Cellulitis neck could occur in superficial infection or infection from deep neck spaces. Kevin A. Shumrick and Paperella stated the spread of inflammation from deeper spaces occurs through direct extension or lymphatics in the parapharyngeal space to the surface. The cancers of the transglottic and pyriform sinus frequently invade the thyroid cartilage, cricothyroid membrane and upper cricoid cartilage to involve the extralaryngeal soft tissues. The transglottic lesion in particular may narrow the glottic opening to such degree that stridor and airway obstruction result. But in our first case, there was no stridor or change in voice because of adequate glottic chink and very good right vocal cord compensation. Despite extensive cellulitis of neck, this patient did not have any clinically positive lymphnode enlargement. Also he responded well to parenteral antibiotic therapy indicating good immune response. ,,,
In the second patient with occult primary and neck secondaries the initial presentation was probably due to the secondary periadenitis and suppuration, which leads to opening of the tissue planes in the neck mimicking cellulitis of neck. As Bruce A. Scott and Charles M. Steinberg explained, the possible route of spread of infection in case of primary malignancies of upper aerodigestic tract is to permeate through the lymphatic channels (which are already open due to micrometastasis) and those involving the extralaryngeal soft tissues to the surface in the neck to present as cellulitis.

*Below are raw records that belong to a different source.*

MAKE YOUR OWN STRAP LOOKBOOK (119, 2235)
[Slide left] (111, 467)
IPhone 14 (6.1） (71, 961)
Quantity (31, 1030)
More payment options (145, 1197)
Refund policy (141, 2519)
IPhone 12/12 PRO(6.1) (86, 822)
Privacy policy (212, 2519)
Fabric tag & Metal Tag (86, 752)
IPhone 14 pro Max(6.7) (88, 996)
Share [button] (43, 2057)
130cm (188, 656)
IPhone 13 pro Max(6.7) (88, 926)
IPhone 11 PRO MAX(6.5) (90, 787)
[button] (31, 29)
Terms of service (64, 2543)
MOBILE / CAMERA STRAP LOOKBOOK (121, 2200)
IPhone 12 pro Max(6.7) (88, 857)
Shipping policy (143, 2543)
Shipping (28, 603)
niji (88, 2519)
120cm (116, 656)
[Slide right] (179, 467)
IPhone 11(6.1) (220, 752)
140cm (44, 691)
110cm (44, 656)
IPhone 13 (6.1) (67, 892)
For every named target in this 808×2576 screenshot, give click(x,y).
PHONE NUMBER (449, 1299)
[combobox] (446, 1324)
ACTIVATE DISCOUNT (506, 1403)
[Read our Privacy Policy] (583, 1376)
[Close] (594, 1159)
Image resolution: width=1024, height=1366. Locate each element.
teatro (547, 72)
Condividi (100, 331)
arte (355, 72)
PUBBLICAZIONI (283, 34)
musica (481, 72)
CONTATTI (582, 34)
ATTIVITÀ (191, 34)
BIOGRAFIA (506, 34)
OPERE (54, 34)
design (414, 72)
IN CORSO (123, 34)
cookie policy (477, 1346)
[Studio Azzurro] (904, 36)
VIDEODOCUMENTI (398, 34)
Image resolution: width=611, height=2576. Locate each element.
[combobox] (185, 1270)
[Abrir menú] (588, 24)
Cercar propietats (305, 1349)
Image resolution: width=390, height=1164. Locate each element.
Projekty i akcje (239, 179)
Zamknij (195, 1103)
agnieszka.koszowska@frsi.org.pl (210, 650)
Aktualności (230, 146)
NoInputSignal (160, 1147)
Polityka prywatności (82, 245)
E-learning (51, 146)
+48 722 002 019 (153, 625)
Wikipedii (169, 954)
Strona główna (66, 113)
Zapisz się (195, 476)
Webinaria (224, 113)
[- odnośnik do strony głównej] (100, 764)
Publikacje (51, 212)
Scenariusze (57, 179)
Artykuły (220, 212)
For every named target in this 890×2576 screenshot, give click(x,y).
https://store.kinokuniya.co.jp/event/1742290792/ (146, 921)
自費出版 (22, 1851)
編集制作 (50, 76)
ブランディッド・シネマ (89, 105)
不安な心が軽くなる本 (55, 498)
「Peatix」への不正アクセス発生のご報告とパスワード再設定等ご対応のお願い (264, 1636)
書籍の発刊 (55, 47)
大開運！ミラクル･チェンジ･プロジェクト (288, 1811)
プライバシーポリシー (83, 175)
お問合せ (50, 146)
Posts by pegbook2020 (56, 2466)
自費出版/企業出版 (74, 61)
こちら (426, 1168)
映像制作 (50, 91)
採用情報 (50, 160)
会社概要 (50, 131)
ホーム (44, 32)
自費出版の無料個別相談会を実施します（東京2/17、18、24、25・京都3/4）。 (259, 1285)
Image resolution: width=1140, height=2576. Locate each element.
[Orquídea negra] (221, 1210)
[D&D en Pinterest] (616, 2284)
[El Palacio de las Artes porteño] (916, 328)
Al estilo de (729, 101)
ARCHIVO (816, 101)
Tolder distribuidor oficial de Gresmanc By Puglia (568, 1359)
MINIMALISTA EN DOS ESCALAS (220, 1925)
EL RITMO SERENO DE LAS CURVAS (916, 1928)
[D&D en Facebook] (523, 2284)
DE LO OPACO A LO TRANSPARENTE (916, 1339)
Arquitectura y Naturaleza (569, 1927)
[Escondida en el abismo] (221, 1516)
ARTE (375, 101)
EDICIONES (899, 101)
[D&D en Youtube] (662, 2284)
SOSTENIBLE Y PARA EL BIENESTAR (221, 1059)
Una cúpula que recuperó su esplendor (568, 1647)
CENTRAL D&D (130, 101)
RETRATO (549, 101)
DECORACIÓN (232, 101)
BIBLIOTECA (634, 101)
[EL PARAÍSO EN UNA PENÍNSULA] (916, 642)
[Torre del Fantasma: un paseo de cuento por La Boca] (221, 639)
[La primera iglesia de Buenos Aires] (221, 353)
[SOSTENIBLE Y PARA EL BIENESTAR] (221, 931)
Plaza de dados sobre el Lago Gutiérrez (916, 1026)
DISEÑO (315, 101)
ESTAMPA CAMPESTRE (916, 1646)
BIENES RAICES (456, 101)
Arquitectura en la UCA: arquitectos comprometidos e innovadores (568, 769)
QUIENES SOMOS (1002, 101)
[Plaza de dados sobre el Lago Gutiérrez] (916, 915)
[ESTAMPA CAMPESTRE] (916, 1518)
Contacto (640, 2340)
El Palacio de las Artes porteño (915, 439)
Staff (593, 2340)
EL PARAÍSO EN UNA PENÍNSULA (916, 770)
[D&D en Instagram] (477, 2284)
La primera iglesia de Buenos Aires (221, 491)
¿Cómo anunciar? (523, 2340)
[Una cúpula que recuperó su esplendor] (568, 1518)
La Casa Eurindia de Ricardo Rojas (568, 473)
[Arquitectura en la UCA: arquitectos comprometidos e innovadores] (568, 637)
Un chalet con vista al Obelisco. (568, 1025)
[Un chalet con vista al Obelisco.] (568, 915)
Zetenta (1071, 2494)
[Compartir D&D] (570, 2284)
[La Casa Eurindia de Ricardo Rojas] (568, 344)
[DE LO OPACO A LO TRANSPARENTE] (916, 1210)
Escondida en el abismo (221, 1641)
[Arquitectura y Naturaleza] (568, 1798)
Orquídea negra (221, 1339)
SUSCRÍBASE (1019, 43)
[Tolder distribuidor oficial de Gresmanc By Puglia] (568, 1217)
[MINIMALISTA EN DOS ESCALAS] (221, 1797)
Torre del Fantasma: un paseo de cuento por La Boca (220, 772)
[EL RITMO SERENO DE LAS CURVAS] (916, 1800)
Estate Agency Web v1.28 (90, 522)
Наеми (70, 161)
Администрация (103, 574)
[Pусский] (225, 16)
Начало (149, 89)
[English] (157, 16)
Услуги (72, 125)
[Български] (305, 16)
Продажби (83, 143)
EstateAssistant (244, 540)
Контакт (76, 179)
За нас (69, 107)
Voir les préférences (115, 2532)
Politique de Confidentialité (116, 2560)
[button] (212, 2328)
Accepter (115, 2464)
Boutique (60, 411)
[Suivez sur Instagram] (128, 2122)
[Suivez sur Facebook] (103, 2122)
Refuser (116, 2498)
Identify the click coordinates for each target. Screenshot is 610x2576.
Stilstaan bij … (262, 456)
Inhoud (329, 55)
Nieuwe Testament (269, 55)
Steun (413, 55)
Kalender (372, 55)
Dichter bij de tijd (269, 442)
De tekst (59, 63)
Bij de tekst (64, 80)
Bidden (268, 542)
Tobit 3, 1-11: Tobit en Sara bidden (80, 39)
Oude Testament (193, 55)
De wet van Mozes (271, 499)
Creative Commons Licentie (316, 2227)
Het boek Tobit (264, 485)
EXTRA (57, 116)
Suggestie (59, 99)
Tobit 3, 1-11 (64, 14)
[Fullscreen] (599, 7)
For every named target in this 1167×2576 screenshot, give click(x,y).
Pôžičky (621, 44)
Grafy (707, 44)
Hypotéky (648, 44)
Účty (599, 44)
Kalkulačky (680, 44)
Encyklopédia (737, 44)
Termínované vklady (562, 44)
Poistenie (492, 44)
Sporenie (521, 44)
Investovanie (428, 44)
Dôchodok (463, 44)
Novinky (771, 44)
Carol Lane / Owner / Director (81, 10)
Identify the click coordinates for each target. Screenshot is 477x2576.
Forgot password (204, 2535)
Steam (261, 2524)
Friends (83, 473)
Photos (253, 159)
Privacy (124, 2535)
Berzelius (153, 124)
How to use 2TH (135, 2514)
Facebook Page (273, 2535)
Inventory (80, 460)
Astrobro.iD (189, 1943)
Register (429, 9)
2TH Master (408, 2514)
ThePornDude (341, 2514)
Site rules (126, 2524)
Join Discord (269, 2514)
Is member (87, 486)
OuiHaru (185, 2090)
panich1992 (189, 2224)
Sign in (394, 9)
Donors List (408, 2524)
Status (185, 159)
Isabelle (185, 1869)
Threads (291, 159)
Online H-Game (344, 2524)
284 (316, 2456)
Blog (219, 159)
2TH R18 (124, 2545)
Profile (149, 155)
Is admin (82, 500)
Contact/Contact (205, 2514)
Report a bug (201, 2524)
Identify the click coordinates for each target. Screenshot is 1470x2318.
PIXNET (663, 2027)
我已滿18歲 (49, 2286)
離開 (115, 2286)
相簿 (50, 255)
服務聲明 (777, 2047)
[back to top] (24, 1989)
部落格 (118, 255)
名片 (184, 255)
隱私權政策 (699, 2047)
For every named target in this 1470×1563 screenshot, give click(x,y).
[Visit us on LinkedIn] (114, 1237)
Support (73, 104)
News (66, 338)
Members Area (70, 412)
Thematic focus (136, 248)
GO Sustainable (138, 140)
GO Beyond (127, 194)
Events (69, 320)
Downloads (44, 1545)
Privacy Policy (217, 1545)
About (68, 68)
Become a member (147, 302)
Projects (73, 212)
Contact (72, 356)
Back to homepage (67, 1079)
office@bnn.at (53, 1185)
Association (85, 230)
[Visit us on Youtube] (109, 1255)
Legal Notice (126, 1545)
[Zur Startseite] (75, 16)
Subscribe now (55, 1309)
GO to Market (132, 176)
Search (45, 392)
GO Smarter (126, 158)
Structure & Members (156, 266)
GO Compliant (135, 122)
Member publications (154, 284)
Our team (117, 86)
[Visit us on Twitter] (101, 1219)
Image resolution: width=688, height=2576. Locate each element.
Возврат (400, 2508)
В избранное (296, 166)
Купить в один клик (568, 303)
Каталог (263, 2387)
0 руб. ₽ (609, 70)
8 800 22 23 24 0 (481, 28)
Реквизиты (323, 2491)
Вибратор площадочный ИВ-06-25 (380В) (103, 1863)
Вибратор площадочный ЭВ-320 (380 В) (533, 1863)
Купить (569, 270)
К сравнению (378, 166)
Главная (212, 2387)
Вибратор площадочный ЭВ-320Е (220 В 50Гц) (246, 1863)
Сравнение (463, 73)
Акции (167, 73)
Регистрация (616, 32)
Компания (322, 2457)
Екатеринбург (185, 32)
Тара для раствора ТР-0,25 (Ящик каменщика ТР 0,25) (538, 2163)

In the patient with tuberculous lymphadenitis, cellulitis of neck was due to the secondary infection and suppuration of the lymphnodes due to caseation necrosis, which was treated with parenteral antimicrobial therapy and antitubercular treatment subsequently.,,,
As explained by DeMarie et al parapharyngeal abscess occurs after the point source of infection spreads in contiguity from either the tongue, teeth, parotids, submandibular glands or tonsils which tracks down to the digastric muscle and alongside to the middle third of sternocleidomastoid to present as an abscess.
l All patients presenting with cellulitis neck should not be viewed as neck space infections alone.l The variability of pathological lesion beneath the cellulitis should be borne in mind.
l In advanced malignancies of larynx and hypopharynx, cellulitis of neck may be the only clinical presentation.l Dysphagia in any form should be investigated in detail.
l Timely intervention in treating such cases will prevent complications and prove to be life saving.
l Aggressive conservative treatment obviates the need for surgical intervention.